PiS przyzwyczaiło nas już do tego, że pod hasłem walki z pandemią Covid-19 przemyca rozmaite mniej lub bardziej kontrowersyjne regulacje prawne, niezwiązane z troską o zdrowie Polaków. Służą mu do tego ustawy tarczowe i specustawa covidowa, których pojemność wydaje się nieograniczona. Co rusz trafiają tam wrzutki, oczywiście pod postacią projektów poselskich, bo nie trzeba ich z nikim konsultować ani dołączać oceny skutków regulacji. Sporo tych zaskakujących zmian ma charakter represyjny, zaostrzający odpowiedzialność przedsiębiorców, medyków i wielu grup zawodowych. Medycy pod wrażeniem czekających ich surowszych covidowych kar wyszli nawet na ulice, by protestować.
Są jednak i tacy którzy mogą liczyć na większą pobłażliwość Temidy: to politycy i urzędnicy. W ustawie „o szczególnych rozwiązaniach związanych z zapobieganiem, przeciwdziałaniem i zwalczaniem Covid-19” pojawi się niebawem art. 10d: „Nie popełnia przestępstwa, kto w celu przeciwdziałania Covid-19 narusza obowiązki służbowe lub obowiązujące przepisy, jeżeli działa w interesie społecznym i bez naruszania tych obowiązków lub przepisów podjęte działanie nie byłoby możliwe lub byłoby skutecznie utrudnione”. W uzasadnieniu wyjaśniono, że przepis ten będzie działał wstecz, bo wynika to z obowiązującej w prawie karnym reguły nakazującej sądowi stosowanie ustawy „względniejszej dla sprawcy”, czyli korzystniejszej. Projekt zyskał już nazwę „lex Sasin”, od nazwiska głównego beneficjenta, dla którego ma to być tarcza chroniąca przed odpowiedzialnością za straty spowodowane słynnymi niedoszłymi wyborami kopertowymi.

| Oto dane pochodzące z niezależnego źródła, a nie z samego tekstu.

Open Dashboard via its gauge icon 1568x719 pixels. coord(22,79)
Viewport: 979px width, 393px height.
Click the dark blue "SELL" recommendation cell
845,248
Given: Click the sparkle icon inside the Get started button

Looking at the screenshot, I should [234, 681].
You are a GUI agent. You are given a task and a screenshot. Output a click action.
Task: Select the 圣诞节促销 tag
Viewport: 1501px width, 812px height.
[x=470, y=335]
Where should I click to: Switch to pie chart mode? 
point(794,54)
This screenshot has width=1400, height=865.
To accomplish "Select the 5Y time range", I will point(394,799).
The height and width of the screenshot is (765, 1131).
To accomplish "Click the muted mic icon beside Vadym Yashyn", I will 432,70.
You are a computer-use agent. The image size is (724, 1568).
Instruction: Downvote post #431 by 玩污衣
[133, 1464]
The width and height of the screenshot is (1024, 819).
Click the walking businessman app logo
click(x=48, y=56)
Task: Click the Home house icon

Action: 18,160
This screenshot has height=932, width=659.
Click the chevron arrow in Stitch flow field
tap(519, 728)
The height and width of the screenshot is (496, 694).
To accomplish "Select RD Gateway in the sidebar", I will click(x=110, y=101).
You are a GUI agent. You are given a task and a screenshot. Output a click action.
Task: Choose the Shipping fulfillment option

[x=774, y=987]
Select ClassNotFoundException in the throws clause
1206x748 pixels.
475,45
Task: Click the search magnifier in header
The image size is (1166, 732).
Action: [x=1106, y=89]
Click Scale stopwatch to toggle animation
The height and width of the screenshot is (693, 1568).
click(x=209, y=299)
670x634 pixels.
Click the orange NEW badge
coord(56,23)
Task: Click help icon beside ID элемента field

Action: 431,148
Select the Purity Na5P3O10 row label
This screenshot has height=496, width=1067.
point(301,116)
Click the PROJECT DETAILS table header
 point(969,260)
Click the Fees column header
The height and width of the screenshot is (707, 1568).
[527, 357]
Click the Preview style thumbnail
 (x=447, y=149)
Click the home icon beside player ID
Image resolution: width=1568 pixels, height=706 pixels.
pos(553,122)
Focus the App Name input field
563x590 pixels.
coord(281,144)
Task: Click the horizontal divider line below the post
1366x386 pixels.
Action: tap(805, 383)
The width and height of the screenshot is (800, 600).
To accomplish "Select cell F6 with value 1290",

Prawnicy komentujący projekt lex Sasin nie zostawiają na nim suchej nitki. Dr Mikołaj Małecki z Katedry Prawa Karnego UJ: „Nie może być tak, że władza polityczna uchwala sobie przepis wyłączający odpowiedzialność karną tej władzy politycznej za czyny już popełnione przez tę właśnie władzę.